Paul Poberezny, the energetic, charismatic, and personable founder of the Experimental Aircraft Association, died Aug. 22 at the age of 91.
“We were saddened today to learn of Paul Poberezny’s passing, and so incredibly grateful for all that he has left us,” said AOPA President Craig Fuller. “Paul Poberezny was a true original who embodied aviation’s best attributes of teamwork, craftsmanship, achievement, and service. To say he was a visionary is an understatement. He focused his many attributes on making the Experimental Aircraft Association what it is today, and that is clearly an outstanding legacy that benefits all of us.”
Poberezny was a military pilot for 30 years and served during World War II and Korea before retiring as a lieutenant colonel from the Wisconsin Air National Guard in 1970.
He was born in Kansas in 1921 and taught himself to fly at age 16 in a single-seat Waco glider he helped restore.
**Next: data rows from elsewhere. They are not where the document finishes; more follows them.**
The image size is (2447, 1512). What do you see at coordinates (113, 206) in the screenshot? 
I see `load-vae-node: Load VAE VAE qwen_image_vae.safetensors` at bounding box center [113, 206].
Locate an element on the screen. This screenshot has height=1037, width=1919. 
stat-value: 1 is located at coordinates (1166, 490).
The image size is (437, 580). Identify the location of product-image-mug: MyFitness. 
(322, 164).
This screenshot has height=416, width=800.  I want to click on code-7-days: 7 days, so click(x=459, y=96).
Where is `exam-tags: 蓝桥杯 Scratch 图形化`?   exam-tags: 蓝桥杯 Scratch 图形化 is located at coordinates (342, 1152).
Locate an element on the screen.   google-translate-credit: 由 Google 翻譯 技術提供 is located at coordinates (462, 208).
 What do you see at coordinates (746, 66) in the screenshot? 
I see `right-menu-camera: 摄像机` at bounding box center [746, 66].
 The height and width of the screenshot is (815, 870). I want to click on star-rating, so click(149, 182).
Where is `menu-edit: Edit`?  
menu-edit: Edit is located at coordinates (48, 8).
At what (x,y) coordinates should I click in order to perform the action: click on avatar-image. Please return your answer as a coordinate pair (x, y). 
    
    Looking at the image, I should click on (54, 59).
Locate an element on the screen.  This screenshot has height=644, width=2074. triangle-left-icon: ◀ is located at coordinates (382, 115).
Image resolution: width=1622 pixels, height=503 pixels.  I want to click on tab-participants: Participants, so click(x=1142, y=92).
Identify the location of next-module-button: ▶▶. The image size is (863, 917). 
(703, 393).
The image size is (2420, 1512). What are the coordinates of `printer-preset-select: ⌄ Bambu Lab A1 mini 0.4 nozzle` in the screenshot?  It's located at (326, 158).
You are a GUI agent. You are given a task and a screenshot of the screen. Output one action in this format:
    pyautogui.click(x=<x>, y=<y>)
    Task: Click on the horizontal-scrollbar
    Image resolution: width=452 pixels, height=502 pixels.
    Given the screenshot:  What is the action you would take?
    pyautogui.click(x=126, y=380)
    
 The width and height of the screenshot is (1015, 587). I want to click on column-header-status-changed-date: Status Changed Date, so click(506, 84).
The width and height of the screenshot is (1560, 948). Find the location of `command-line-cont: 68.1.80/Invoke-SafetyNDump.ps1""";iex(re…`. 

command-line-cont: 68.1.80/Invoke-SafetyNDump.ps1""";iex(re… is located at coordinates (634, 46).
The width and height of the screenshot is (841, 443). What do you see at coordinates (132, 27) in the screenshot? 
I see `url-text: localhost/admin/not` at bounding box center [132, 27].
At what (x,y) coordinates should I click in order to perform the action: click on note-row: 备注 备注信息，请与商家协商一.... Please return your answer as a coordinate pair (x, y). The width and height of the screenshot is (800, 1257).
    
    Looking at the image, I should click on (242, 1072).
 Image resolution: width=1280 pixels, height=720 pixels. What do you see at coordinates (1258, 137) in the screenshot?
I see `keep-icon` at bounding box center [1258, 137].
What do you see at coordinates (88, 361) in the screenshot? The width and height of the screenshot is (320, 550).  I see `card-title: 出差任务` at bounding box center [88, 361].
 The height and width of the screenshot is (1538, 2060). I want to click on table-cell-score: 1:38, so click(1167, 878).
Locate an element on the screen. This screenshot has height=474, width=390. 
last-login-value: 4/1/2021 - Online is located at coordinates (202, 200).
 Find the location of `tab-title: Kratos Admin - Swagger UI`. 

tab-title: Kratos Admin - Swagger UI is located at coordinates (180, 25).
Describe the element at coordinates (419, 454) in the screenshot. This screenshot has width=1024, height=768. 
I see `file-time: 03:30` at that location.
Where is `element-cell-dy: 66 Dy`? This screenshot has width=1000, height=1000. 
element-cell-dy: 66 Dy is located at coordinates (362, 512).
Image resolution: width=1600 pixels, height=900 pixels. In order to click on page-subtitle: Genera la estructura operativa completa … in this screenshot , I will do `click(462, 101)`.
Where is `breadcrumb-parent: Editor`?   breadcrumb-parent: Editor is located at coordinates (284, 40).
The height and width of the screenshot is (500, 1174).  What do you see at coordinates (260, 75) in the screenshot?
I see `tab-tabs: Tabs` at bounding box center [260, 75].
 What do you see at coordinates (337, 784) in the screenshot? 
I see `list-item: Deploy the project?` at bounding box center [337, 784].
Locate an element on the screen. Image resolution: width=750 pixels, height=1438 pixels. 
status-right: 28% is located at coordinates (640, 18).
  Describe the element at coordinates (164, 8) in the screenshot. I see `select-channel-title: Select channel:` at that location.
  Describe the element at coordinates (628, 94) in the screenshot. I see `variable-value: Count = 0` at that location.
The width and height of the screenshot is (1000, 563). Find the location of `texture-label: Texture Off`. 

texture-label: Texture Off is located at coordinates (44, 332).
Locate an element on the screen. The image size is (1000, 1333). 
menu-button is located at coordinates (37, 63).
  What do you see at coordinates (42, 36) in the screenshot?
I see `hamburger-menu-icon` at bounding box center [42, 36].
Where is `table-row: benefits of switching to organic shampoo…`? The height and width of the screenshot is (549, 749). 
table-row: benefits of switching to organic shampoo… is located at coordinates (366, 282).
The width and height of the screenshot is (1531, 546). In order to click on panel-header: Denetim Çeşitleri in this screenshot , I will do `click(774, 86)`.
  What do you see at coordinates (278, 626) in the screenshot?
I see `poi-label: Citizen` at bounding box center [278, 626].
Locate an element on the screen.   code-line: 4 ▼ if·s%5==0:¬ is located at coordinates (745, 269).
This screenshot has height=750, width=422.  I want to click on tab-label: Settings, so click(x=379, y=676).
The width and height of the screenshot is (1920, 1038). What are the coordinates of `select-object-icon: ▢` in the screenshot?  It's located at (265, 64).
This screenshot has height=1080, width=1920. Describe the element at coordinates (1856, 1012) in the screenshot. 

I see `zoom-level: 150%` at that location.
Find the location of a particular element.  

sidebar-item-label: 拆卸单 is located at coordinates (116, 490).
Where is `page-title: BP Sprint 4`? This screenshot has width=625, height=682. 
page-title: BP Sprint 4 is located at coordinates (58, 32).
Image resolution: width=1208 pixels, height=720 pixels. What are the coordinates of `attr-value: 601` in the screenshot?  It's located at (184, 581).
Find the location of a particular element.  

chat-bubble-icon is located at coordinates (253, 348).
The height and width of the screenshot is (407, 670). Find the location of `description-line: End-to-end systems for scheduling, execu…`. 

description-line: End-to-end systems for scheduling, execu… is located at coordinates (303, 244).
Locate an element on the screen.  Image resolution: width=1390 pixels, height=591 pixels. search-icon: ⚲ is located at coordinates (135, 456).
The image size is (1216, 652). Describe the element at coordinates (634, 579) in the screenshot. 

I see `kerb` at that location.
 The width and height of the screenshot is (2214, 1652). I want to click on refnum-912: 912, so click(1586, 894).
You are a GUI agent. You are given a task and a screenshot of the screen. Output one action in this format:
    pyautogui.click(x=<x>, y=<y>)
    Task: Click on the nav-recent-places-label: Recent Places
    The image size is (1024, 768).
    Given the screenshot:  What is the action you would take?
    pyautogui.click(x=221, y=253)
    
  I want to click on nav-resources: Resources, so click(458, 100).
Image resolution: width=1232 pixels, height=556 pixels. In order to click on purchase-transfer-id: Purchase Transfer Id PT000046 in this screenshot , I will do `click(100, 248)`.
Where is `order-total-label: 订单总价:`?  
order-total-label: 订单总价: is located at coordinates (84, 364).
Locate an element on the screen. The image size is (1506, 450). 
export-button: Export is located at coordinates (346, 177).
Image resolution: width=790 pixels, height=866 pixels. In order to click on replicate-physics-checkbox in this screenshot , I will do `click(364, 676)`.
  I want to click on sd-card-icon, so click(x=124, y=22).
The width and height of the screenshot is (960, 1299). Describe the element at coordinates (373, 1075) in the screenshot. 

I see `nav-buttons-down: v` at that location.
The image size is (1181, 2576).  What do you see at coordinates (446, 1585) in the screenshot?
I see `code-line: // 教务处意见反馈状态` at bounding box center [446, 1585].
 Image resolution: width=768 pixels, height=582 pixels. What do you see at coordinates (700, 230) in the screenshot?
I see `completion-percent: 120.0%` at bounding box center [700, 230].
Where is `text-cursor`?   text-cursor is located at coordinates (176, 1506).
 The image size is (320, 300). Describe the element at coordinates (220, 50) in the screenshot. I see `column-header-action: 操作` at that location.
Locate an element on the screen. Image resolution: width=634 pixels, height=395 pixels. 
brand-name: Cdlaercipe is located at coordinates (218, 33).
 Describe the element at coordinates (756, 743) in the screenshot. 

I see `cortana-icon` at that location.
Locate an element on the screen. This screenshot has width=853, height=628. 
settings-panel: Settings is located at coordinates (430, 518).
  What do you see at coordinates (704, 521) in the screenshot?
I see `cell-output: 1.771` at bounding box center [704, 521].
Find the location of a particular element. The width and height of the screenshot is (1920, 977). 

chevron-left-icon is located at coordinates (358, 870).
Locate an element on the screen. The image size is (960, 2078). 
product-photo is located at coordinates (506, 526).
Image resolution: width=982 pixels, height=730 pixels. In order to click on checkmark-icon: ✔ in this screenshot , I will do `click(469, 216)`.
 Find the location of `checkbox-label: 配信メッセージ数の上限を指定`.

He founded EAA in the basement of his Milwaukee-area home in 1953 with his wife Audrey, and they built it into a vibrant organization that now boasts 170,000 members in more than 100 countries, and its annual gathering, EAA AirVenture, is one of aviation’s premiere events.
Poberezny designed and built a long series of original aircraft including the Pober Pixie and Acro Sport I and II, and he helped build a Pitts Special biplane that his son Tom flew to victory in national and international competitions in the early 1970s. Tom later served as EAA president from 1989 until 2010.
Poberezny attended EAA AirVenture every year and was a familiar sight waving from the chop-topped Volkswagen beetle in which he drove throughout the sprawling airport grounds. He flew hundreds of aircraft types and logged more than 30,000 flight hours in more than 70 years of flying, but he always said that it was people—not aircraft—that inspired him.
“I’ve learned more about people through my association with aviation than I ever did about airplanes,” he said.